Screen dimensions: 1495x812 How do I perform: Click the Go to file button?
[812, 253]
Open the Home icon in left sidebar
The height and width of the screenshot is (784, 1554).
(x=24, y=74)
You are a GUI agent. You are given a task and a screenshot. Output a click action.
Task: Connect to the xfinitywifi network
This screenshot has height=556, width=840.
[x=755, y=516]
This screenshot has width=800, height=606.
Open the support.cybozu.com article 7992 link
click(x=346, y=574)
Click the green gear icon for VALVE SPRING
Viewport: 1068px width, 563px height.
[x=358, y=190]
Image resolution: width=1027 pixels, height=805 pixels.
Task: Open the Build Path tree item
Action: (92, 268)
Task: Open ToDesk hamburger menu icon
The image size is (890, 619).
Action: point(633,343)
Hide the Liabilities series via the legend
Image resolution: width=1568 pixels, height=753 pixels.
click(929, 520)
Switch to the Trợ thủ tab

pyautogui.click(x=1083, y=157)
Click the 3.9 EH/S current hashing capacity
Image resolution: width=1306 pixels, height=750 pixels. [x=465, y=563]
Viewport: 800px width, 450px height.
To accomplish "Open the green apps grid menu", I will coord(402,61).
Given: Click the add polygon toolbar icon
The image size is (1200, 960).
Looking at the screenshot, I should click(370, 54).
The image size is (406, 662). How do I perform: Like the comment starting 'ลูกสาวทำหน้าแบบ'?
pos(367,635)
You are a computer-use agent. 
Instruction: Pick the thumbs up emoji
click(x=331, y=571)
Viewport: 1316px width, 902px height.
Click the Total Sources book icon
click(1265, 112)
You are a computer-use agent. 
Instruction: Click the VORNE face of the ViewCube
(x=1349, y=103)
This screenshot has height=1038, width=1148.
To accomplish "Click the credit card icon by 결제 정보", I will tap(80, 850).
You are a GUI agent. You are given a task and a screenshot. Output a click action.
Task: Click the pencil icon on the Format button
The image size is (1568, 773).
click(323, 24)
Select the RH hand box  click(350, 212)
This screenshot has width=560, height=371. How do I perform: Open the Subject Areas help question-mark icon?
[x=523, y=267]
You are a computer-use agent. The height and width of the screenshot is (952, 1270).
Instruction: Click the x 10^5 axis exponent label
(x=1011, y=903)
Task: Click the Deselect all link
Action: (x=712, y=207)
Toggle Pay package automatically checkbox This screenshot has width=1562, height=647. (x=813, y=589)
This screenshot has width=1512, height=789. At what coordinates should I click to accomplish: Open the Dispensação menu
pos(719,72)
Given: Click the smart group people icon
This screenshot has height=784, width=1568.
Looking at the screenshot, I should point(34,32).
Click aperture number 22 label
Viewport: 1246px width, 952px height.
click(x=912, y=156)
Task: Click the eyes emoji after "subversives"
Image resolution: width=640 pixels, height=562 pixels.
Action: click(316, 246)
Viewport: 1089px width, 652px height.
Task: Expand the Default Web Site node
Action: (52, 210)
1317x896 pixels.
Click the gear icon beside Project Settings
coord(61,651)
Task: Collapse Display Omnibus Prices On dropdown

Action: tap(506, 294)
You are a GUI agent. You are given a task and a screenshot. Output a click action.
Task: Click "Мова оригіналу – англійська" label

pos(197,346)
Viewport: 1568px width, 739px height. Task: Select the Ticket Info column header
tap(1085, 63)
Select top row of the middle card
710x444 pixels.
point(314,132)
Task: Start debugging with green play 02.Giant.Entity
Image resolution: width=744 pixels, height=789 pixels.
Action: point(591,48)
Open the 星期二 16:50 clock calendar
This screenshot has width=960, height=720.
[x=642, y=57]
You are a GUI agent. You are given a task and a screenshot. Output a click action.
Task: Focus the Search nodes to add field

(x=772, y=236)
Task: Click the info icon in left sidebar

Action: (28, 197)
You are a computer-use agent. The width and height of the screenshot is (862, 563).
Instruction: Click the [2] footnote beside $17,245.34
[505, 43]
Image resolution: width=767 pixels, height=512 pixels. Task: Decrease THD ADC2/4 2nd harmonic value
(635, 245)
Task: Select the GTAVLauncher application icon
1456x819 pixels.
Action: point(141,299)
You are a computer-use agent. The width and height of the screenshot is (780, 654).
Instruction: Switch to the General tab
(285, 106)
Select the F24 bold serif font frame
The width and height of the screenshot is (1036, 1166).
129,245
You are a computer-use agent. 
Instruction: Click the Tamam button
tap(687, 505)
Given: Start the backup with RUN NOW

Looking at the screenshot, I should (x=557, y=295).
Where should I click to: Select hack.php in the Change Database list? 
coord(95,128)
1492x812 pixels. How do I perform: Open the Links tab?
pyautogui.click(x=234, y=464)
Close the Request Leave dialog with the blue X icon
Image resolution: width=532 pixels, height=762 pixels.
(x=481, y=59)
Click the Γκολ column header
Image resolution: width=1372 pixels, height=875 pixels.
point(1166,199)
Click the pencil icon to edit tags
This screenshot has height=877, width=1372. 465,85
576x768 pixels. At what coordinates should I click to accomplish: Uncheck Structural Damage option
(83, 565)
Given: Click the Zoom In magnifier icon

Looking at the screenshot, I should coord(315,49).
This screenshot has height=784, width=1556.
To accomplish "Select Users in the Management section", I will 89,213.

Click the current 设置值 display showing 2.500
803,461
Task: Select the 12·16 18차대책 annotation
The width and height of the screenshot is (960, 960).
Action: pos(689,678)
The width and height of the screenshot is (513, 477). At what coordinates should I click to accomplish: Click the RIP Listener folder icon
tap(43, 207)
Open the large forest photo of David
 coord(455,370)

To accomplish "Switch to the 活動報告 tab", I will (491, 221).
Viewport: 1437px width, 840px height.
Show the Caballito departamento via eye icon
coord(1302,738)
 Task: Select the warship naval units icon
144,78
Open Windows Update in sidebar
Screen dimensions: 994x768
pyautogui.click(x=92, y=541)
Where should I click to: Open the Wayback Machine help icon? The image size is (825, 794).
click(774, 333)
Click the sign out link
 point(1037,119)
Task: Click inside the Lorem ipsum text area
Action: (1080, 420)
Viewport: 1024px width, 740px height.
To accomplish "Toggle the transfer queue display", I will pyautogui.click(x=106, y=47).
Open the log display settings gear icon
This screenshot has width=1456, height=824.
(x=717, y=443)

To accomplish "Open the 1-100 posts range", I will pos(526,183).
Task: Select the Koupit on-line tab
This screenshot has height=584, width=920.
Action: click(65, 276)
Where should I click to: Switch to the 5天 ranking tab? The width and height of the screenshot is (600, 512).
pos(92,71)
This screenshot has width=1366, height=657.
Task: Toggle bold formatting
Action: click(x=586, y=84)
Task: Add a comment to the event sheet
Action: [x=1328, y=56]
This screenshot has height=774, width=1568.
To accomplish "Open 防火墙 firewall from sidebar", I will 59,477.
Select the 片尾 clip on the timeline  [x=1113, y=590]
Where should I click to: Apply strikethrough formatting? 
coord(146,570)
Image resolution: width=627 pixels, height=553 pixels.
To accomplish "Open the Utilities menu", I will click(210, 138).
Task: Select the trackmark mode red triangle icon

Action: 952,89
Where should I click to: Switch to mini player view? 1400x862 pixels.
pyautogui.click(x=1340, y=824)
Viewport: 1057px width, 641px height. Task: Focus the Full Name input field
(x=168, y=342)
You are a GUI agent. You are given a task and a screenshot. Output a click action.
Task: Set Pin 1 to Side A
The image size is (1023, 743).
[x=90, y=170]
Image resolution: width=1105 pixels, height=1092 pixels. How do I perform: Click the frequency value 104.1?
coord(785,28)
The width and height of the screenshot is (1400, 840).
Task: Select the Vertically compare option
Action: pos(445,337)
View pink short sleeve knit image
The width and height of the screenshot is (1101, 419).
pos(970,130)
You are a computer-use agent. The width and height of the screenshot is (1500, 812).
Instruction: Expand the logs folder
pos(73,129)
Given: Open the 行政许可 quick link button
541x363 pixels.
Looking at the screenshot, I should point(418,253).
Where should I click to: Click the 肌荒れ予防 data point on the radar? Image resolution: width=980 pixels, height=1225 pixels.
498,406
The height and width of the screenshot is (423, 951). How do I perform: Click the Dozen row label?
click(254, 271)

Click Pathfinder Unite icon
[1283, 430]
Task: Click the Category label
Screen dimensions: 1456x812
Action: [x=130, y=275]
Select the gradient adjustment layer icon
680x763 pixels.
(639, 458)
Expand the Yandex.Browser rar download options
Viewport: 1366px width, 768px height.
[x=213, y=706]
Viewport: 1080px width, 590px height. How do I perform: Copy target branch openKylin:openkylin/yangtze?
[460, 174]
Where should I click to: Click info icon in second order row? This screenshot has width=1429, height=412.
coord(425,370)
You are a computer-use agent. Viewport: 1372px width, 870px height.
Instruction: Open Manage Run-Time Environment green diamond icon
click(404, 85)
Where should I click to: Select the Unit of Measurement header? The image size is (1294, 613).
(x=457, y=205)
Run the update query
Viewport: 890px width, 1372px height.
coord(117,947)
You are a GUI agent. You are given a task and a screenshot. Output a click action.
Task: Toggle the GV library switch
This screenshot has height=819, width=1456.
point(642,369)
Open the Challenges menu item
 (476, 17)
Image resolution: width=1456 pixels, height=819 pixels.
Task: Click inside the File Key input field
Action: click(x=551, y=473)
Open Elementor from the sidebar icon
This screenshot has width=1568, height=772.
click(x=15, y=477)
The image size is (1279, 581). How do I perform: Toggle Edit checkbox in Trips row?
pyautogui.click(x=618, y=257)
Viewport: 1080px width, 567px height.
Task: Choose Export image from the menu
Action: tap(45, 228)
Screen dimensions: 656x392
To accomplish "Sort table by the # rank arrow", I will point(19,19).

▬▬▬

Exercise → Reproduce the data above verbatim, from the line with "Task: Select the trackmark" up to and including the line with "pos(970,130)".

Solution to the problem →
Task: Select the trackmark mode red triangle icon

Action: 952,89
Where should I click to: Switch to mini player view? 1400x862 pixels.
pyautogui.click(x=1340, y=824)
Viewport: 1057px width, 641px height. Task: Focus the Full Name input field
(x=168, y=342)
You are a GUI agent. You are given a task and a screenshot. Output a click action.
Task: Set Pin 1 to Side A
The image size is (1023, 743).
[x=90, y=170]
Image resolution: width=1105 pixels, height=1092 pixels. How do I perform: Click the frequency value 104.1?
coord(785,28)
The width and height of the screenshot is (1400, 840).
Task: Select the Vertically compare option
Action: pos(445,337)
View pink short sleeve knit image
The width and height of the screenshot is (1101, 419).
pos(970,130)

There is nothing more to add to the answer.